この件は苺畑カカシさんが詳しく解説してくださっています。
この判決で問題となったのはハーバード大学のアファーマティブアクションなのですが、これは人種の平等の為に、黒人やヒスパニックなど元来大学進学率の低かった学生に入学審査で下駄をはかせて、他人種だったら合格しない点数でも入学させてしまう、一方進学率の高い白人や東洋系の方は入学審査で足切りをして、本来の合格点を超えた学生を不合格にしてしまうと言う物です。
こうやって黒人の下駄やヒスパニックに下駄を履かせ、白人や東洋人には足切りをして、大学内の学生人種構成を、無理矢理アメリカ社会全体の人種構成に近づけようと言うのです。
しかしこれをやってきたのはハーバード大学だけではありません。 アメリカの一流大学の殆んどがこれをやってきました。

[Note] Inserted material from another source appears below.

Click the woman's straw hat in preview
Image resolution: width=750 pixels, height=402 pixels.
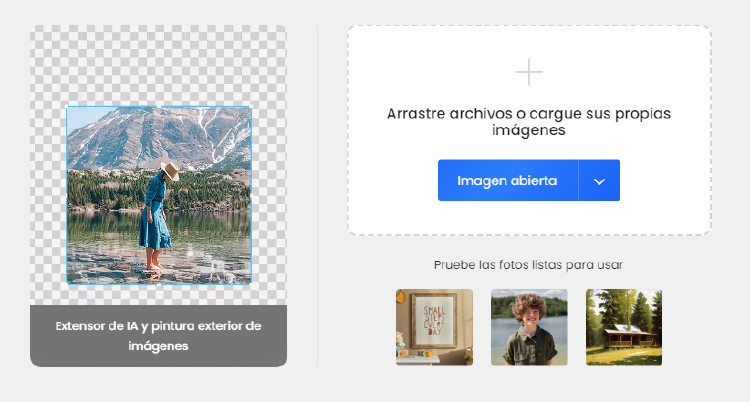[169, 172]
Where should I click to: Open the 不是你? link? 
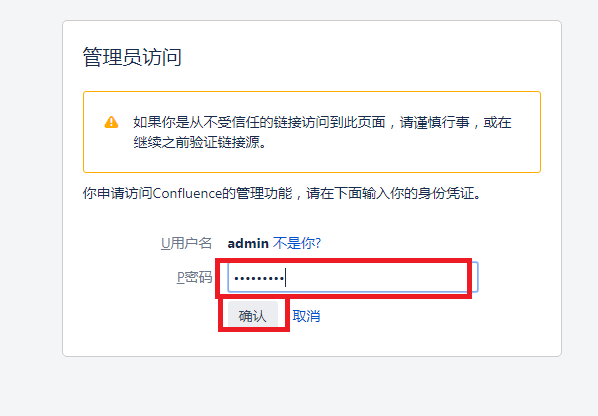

こうした一流大学がこんなことをしてきたのは「人種差別をなくす」ためです。
こうしたアファメーションを推進してきた人達によれば、黒人やヒスパニックの大学進学率が低いのは「差別されきたら」「貧困だから」で、そういう立場の人達と「差別されていない」「貧困でもない」人達とが、入学審査で同じ基準なのは不公平と言うのです。
そして黒人など差別されている人達を積極的に一流大学に進学させることで、差別されている人達を差別や貧困から救う事ができるのだと言うのです。
ええ、これは一応理屈としはわかります。
しかしヤッパリこれヘンなのですよね。
だってこアファーマティブアクションが問題になって最高裁にまで持ち込まれたのは、このお陰で東洋人の一流大学入学が非常に厳しくなっているからです。
因みに現在のアメリカの人種構成を見るとこんな感じです。
アジア系=東洋人って6%しかいません。
それに歴史的には黒人やヒスパニック同様差別されきましたから、完全にマイノリティです。
特に日系人など、有色人種であることの差別だけではなく、更に敵国民と差別を受けて、財産を没収された上、強制収容所にぶち込まれ事まであります。
だから常識的に考えれば、アファーマティブアクションが差別をなく為の物であるなら、大学入学では東洋人も黒人やヒスパニックと同様、下駄を履かせ貰えるはずでしょう?
ところがこのアファーマティブアクションのお陰で、この東洋人が一番酷い足切りをされているのです。
と言うのも実は東洋系の学生は大学進学意欲も学力も異様に高く、単純に学力だけで審査すると、学生の4割以上が東洋人になってしまうと言うのです。
因みに東洋系のアメリカ人が頑張って大学に進学すると言うのは、実は戦前からの事で、日系二世辺りからそうなのです。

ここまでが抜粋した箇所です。